--- ASSIGNMENT ---
Transcribe exactly, and only, the lines from the one containing "This screenshot has height=576, width=975." through the end of the entries below, leaving the pictures out.

--- Pixel coordinate grounding data ---
---+---

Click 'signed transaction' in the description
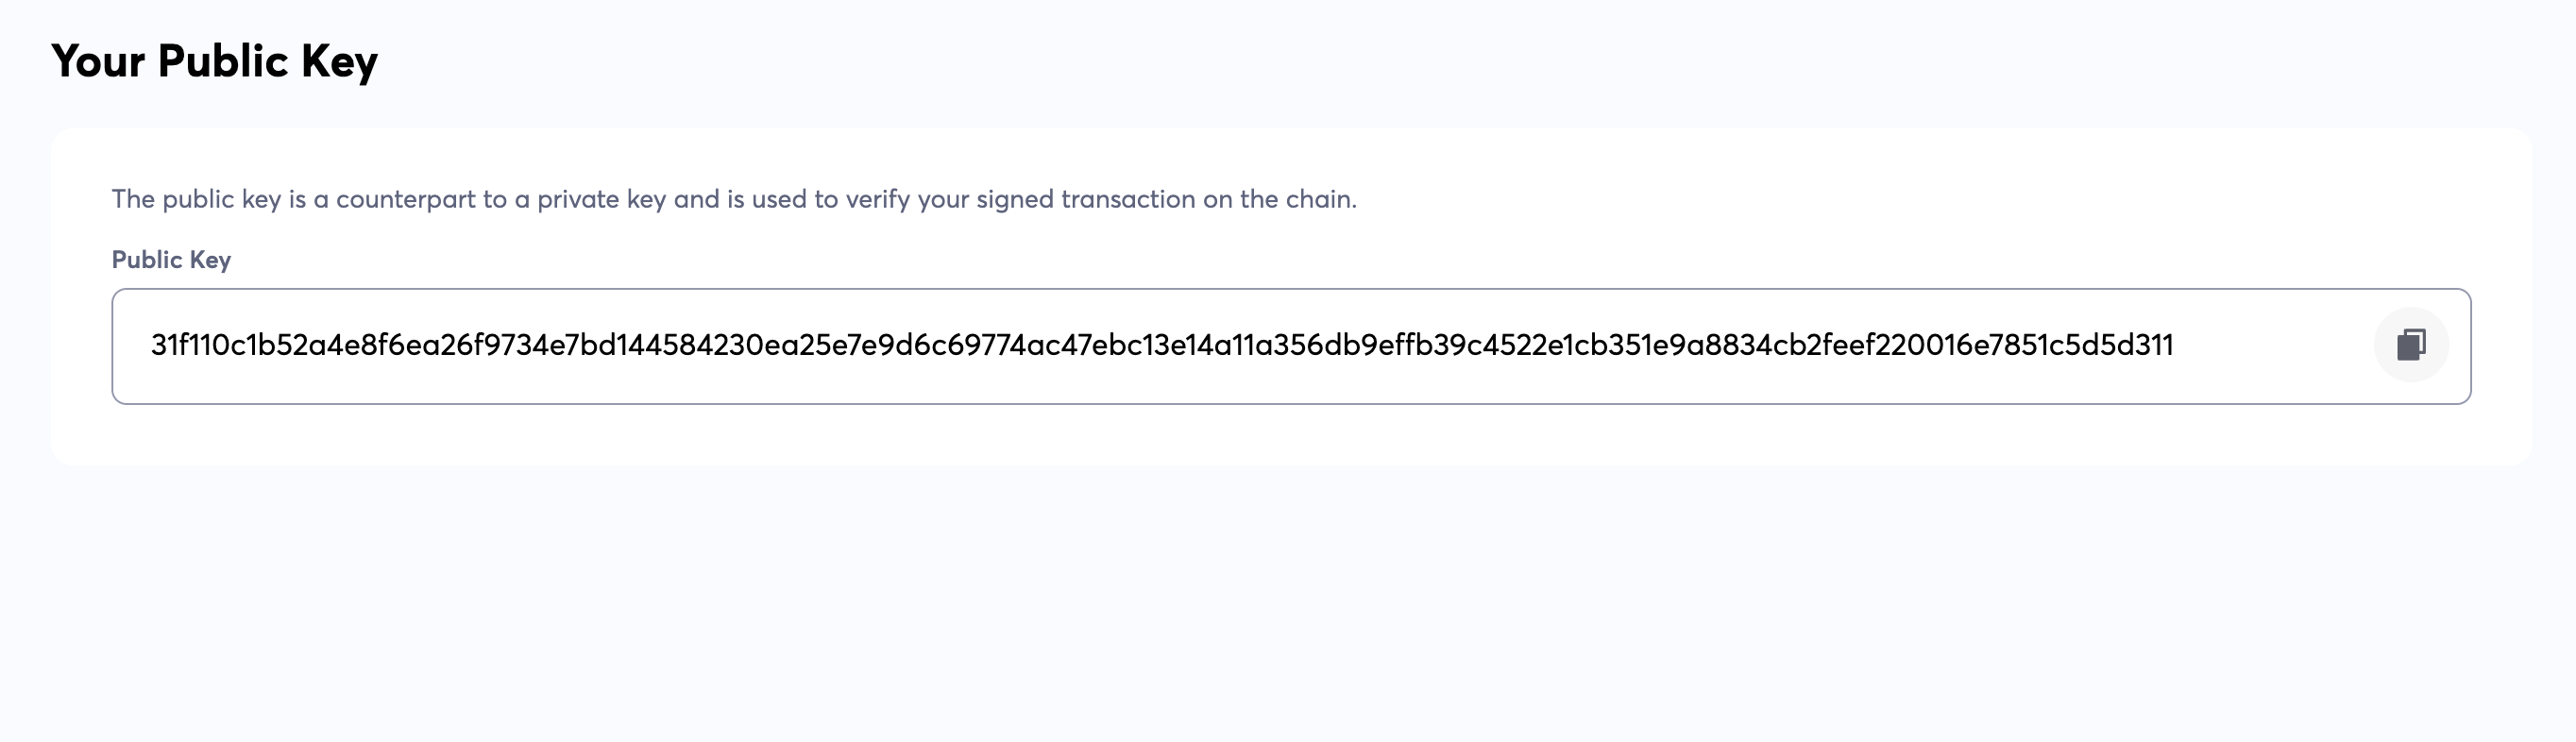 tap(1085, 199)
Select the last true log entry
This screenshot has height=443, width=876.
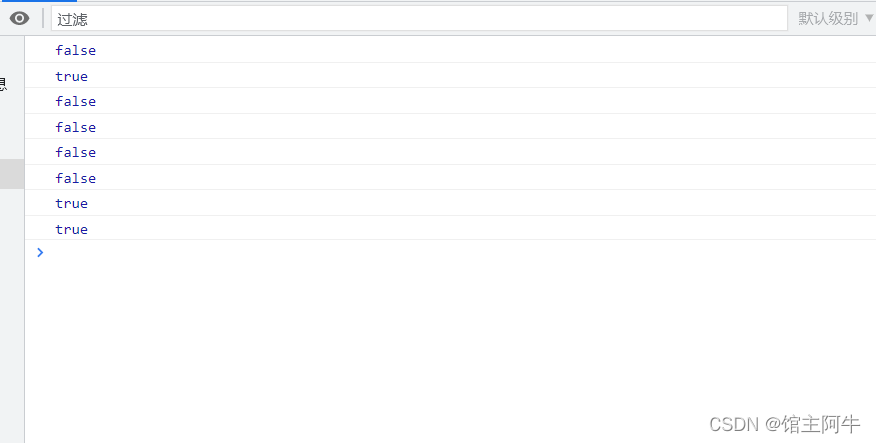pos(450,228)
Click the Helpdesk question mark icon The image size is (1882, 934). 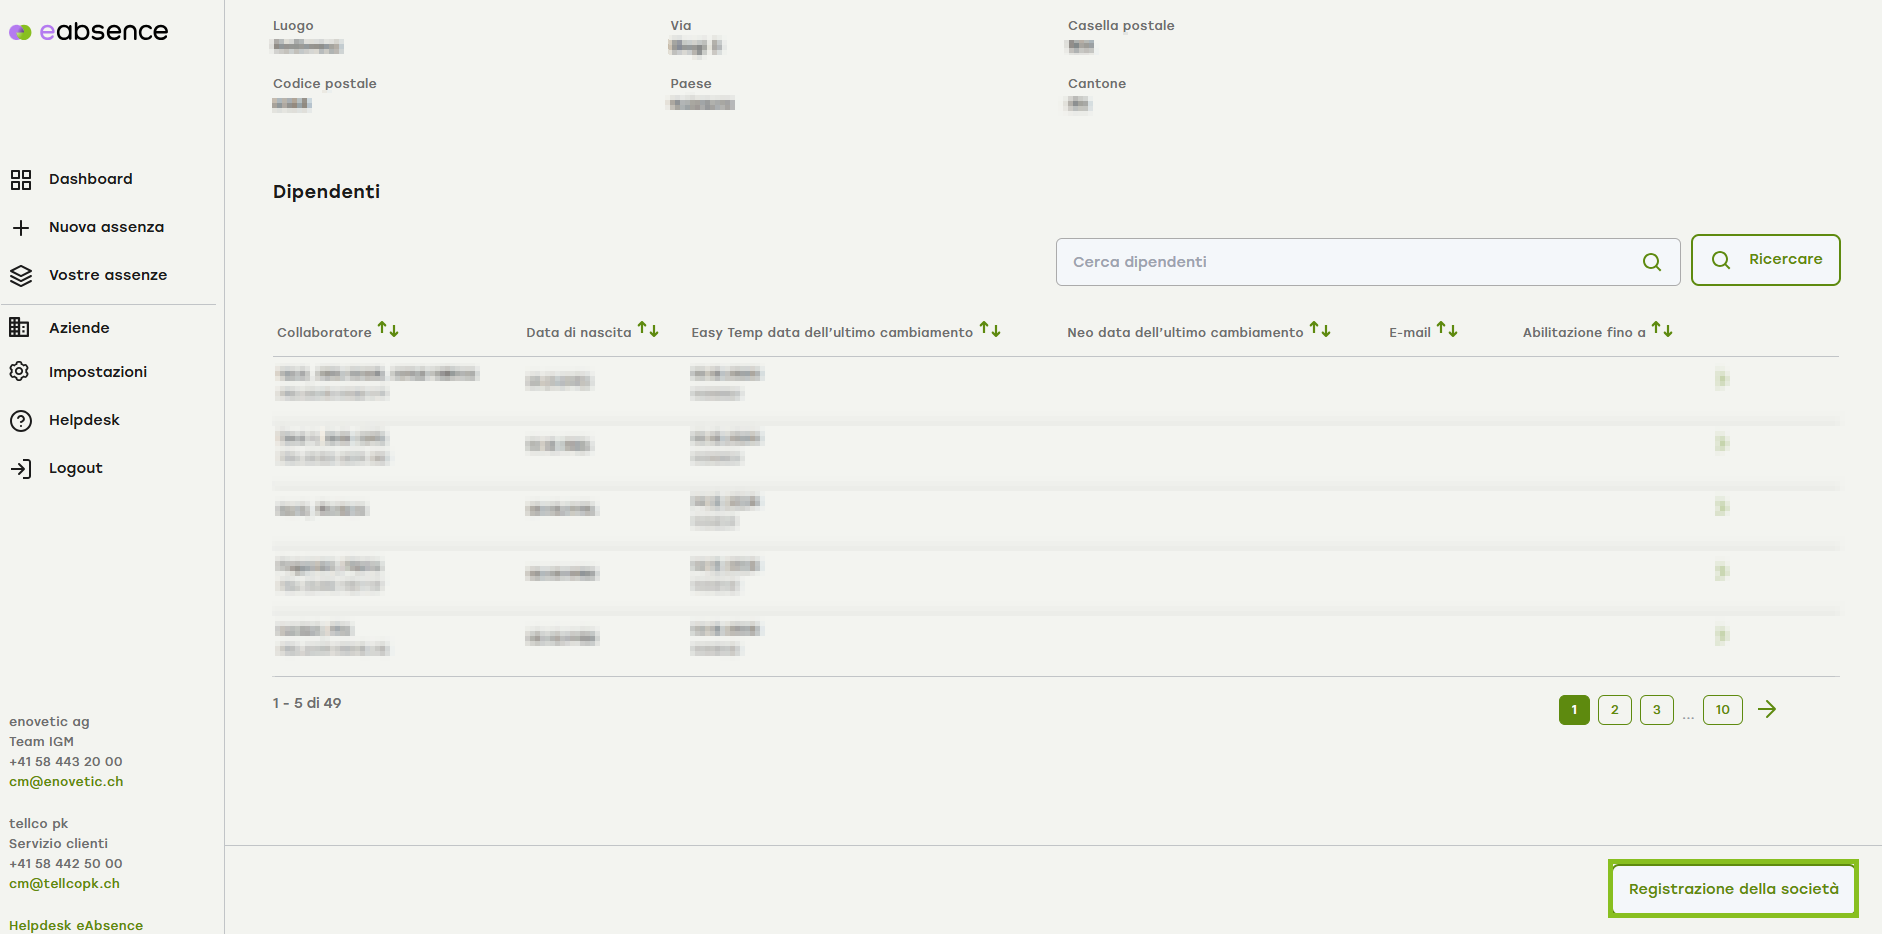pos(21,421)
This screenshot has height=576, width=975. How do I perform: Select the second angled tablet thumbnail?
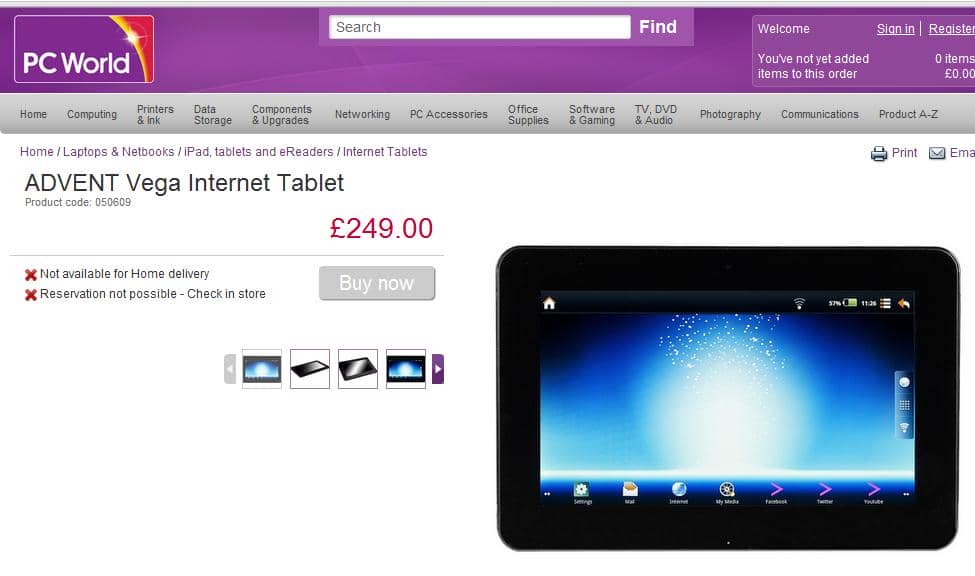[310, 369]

---+---

--- RESULT BELOW ---
This screenshot has height=576, width=975. How do I perform: Select the second angled tablet thumbnail?
[310, 369]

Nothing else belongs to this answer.